I know about the this myself because I was married to a man for 28 years but we where together for 35 years I was 16 years old when we got together and he got sick and was disable from 1988 and he pass away in 2011 and I still miss his sometimes but I don't miss him as much as I though I would and I put on weight and he was made me feel like I was so fat he would talk about people how he seen that weight a lot being over weight runs in my family . And now I have someone in my life that love me for me and not what I look like and he listen to me when I need to vent and he know just what to say at the right time and he tell me 1000 times a day that he love me and that I am his dreams come true .

JudyKayTee
Sep 23, 2012, 08:37 AM
Hello, is anyone still available to discuss this with me?

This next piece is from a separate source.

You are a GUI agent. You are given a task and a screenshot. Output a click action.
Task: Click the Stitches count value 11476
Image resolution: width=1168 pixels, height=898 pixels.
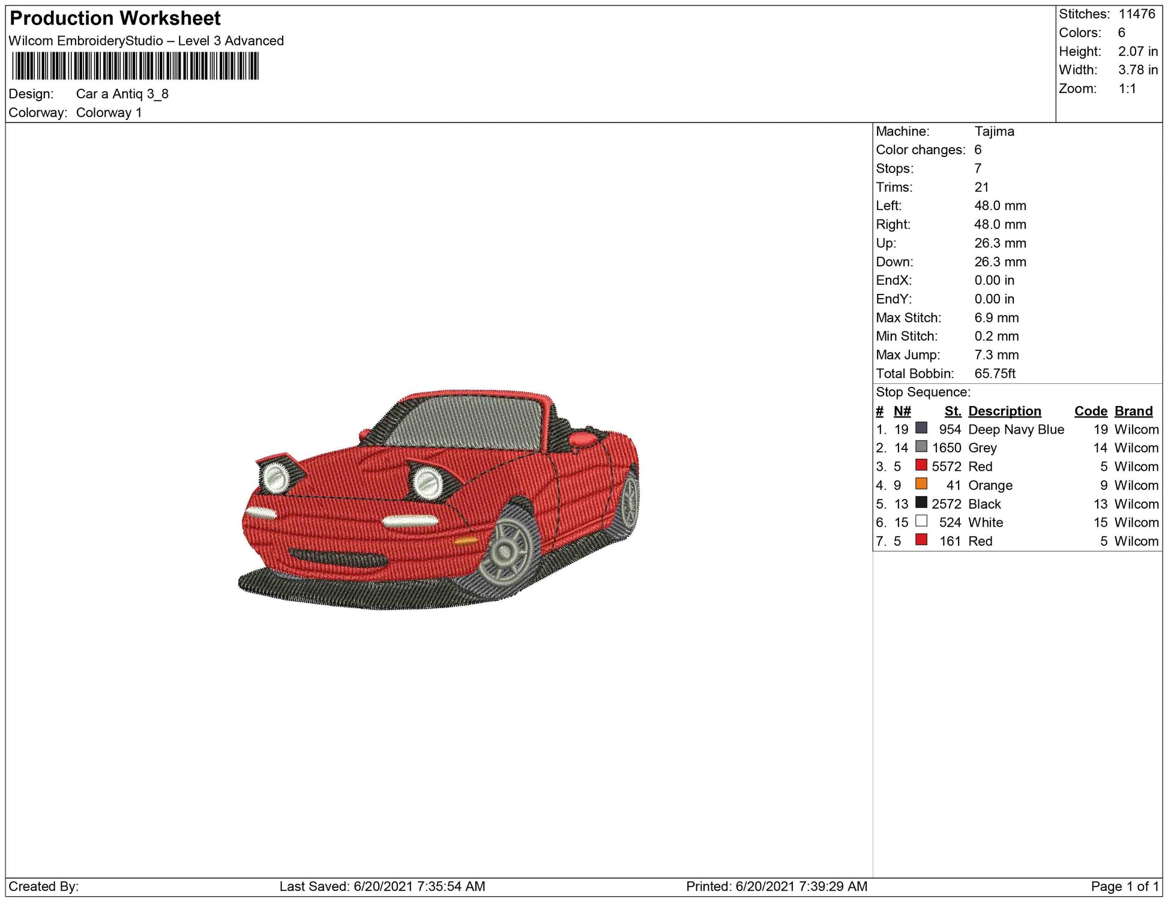(1136, 14)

Please keep in mind that this is a Q and A board, not a chat room, and we're all volunteers here.

JudyKayTee
Sep 23, 2012, 08:45 AM
It seem like you are in love with this girl and she is not sure about herself right now because she has been put down so much by her husband and she will need a lot of time to get over it . But I think if you just not try to rush her let her know how you feel and let her know that you think she is beautiful to you and if she said anything about her weight let her know that , that has nothing to do with it . That you know her better then anyone else in the world and that you love her for her and because she is your dreams come true . But you will give her time she need and let her know that you will always be there for her . That her weight has nothing to do with the way you feel about her . Because I know how she feels about her weight.
I know about the this myself because I was married to a man for 28 years but we where together for 35 years I was 16 years old when we got together and he got sick and was disable from 1988 and he pass away in 2011 and I still miss his sometimes but I don't miss him as much as I though I would and I put on weight and he was made me feel like I was so fat he would talk about people how he seen that weight a lot being over weight runs in my family . And now I have someone in my life that love me for me and not what I look like and he listen to me when I need to vent and he know just what to say at the right time and he tell me 1000 times a day that he love me and that I am his dreams come true .


Quite frankly, I have no idea what you are talking about. Did you read the question? It has NOTHING to do with weight.

Perhaps you should open your own thread if relationships/weight or not missing your partner of 35 years are your issues.

You could certainly help other people who have relationship/weight issues.